___ SOURCE TEXT

The numerous differences observed between lines could be indirect correlated effects of selection; however, considering the small population size and the relatively high level of inbreeding in our experimental populations, these effects could also be due to genetic drift. Genetic drift causes stochastic fluctuations in allele frequencies across the genome, in contrast with selection-driven changes in allele frequencies, which are directional and region-specific. Selection and genetic drift do not act in isolation, and trait variation is most likely a result of both mechanisms. For example, the MHC variation in the ND3 and CTR lines may represent this double contribution. In our study, we observed a loss of MHC variability in both lines compared to the initial, pre-selection population [35]. A loss of MHC haplotypes in the CTR line may seem surprising considering that this line is not under selection. The most plausible explanation is that this is the result of genetic drift over the years, accentuated by the small effective population size of the line [52]. In the ND3 line, the loss of some MHC haplotypes and an increase in frequency of others was rapidly detected during the first few generations of the experiment [35]; this was interpreted as the effect of selection for specific alleles that have a positive effect on ND3 antibody production, estimated to be 2.3% of the total phenotypic variation [52].

Considering the intensive selection pressure to which the R+, R−, and ND3 lines were exposed over many generations, we think that it is likely that the differences observed between lines are in large part the correlated effects of selection rather than the extensive effect of random drift. This consideration is supported by the fact that our results, particularly those from the ND3 and CTR lines, are in agreement with those obtained in previous studies in chickens and other species [53,54,55], in which negative phenotypic correlations between growth and immune responses were observed. Such widespread agreement would be highly improbable in a scenario that relied exclusively on drift. Our hypothesis is that the differences observed between lines could be the result of trade-offs between functions, potentially involving energetic and/or non-energetic-based mechanisms.

______

## WHAT YOU NEED TO DO
Answer these questions from the passage on selection and genetic drift:
1. Compared to which population was a loss of MHC variability observed in both the ND3 and CTR lines?
2. What share of the total phenotypic variation was estimated for the effect of specific alleles on ND3 antibody production?
3. Which lines were exposed to intensive selection pressure over many generations?

___ EXTRACTED MATERIAL

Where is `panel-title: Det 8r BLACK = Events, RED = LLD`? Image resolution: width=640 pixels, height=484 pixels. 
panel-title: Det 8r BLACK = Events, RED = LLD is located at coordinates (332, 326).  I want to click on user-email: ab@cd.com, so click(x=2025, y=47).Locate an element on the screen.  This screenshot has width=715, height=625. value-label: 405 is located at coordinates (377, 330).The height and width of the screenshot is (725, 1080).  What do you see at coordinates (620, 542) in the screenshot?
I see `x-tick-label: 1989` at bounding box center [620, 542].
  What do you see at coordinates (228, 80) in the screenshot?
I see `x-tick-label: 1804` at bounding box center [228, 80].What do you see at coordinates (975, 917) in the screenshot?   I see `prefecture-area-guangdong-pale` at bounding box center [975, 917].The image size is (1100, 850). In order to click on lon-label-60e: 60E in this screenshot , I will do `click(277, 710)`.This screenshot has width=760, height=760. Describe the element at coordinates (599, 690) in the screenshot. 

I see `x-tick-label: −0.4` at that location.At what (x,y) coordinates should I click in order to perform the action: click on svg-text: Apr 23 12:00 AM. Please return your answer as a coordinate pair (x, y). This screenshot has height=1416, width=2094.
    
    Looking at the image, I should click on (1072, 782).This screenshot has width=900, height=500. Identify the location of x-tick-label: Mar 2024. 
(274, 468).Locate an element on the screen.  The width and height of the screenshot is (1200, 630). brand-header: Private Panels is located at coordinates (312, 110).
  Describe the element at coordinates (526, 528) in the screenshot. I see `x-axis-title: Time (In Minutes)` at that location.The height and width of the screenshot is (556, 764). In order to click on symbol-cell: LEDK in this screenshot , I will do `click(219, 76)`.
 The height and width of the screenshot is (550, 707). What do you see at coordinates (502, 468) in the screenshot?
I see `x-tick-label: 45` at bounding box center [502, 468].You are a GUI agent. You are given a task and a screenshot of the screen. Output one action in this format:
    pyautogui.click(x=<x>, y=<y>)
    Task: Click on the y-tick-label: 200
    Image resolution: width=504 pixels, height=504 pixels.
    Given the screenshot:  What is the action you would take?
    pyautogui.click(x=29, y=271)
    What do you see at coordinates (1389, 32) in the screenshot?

______

## FINISHED EXERCISE
1. The initial, pre-selection population.
2. 2.3%.
3. The R+, R−, and ND3 lines.